Cooperative P-Wave Velocity Measurement with Full Waveform Moment Tensor Inversion in Transversely Anisotropic Media

Precise stochastic approaches to quantitatively calculate the source uncertainties offers the opportunity to eliminate the influence of anisotropy on moment tensor inversion. The effects of ignoring anisotropy were tested by using homogeneous Green's functions. Results indicate the influence of anisotropy and noise on fault plane rotation is very small for a pure shear source whether it is restricted to double couple solution or full moment tensor solution. Green's functions with different prior rough anisotropy information were tested, indicating that the complex source is more sensitive to velocity models than the pure shear source and the fault plane rotation caused by full moment tensor solution is larger than the pure double couple solution. Collaborative P-wave velocity inversion with active measurements and passive acoustic emission data using the fast-marching method were conducted, and new Green's functions established based on the tomography results.
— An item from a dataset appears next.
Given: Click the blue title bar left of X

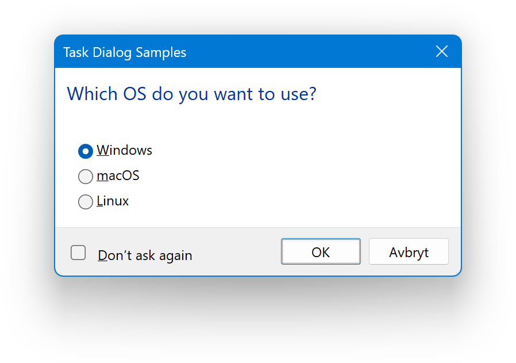Looking at the screenshot, I should (316, 52).
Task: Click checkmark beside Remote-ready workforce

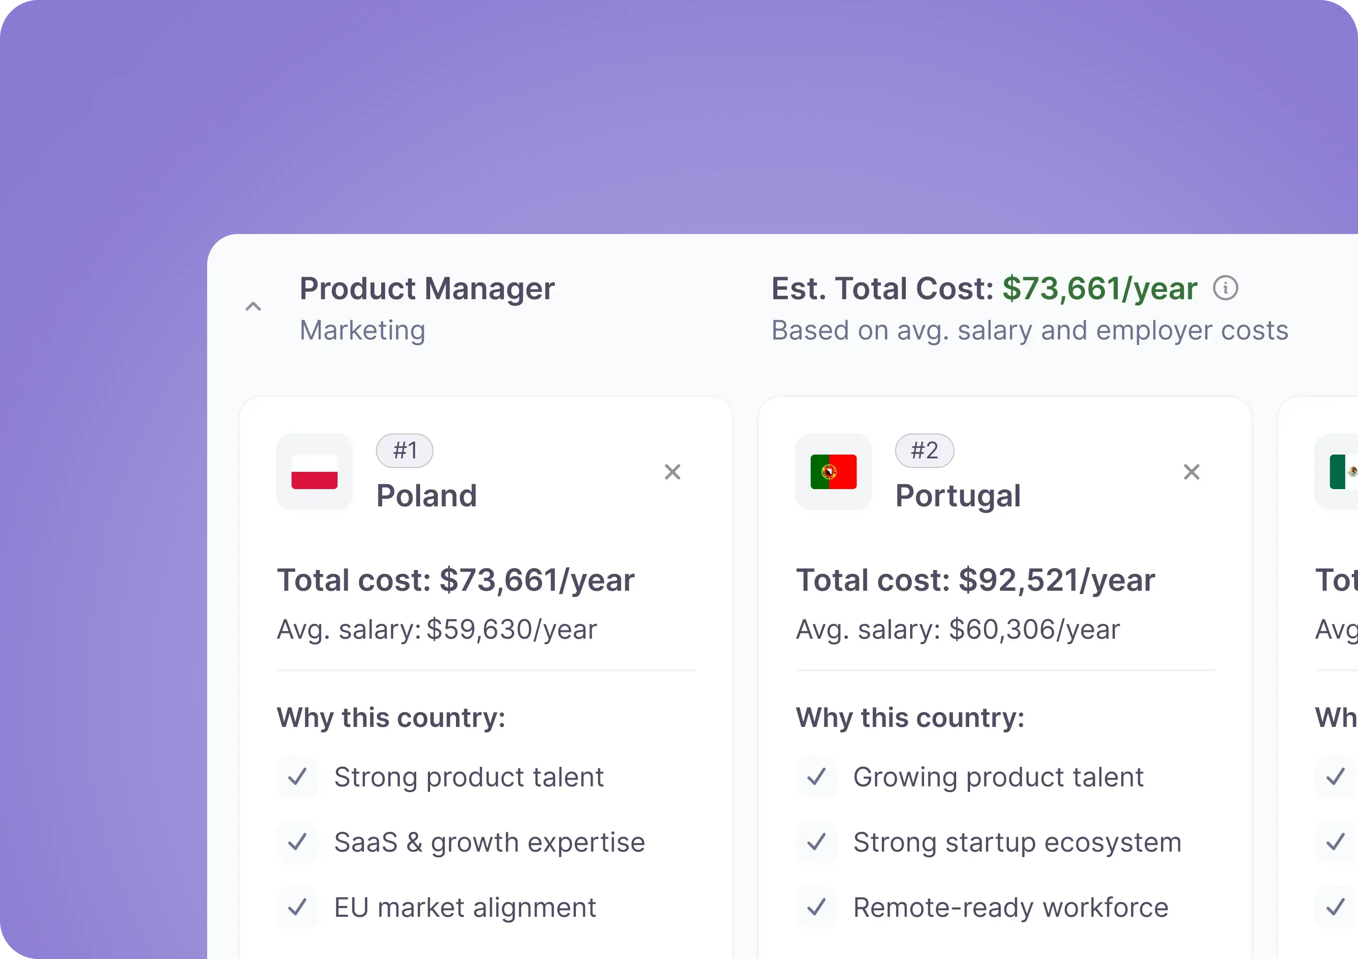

The resolved fault plane solution rotated only 3.5 degrees when using the new Green's functions, but the presence of spurious isotropic and compensated linear vector dipole components was not completely eliminated. It is concluded that the cooperative inversion is capable of greatly improving the accuracy of the fault plane solutions and reducing the spurious components in the full moment tensor solution.

Automated summary

Precise stochastic approaches can quantitatively calculate source uncertainties and eliminate the influence of anisotropy on moment tensor inversion. Results show that anisotropy and noise have a minimal effect on fault plane rotation for a pure shear source. Complex sources are more sensitive to velocity models and full moment tensor solutions exhibit larger fault plane rotation than double couple solutions. Collaborative inversion improves fault plane solution accuracy and reduces spurious components.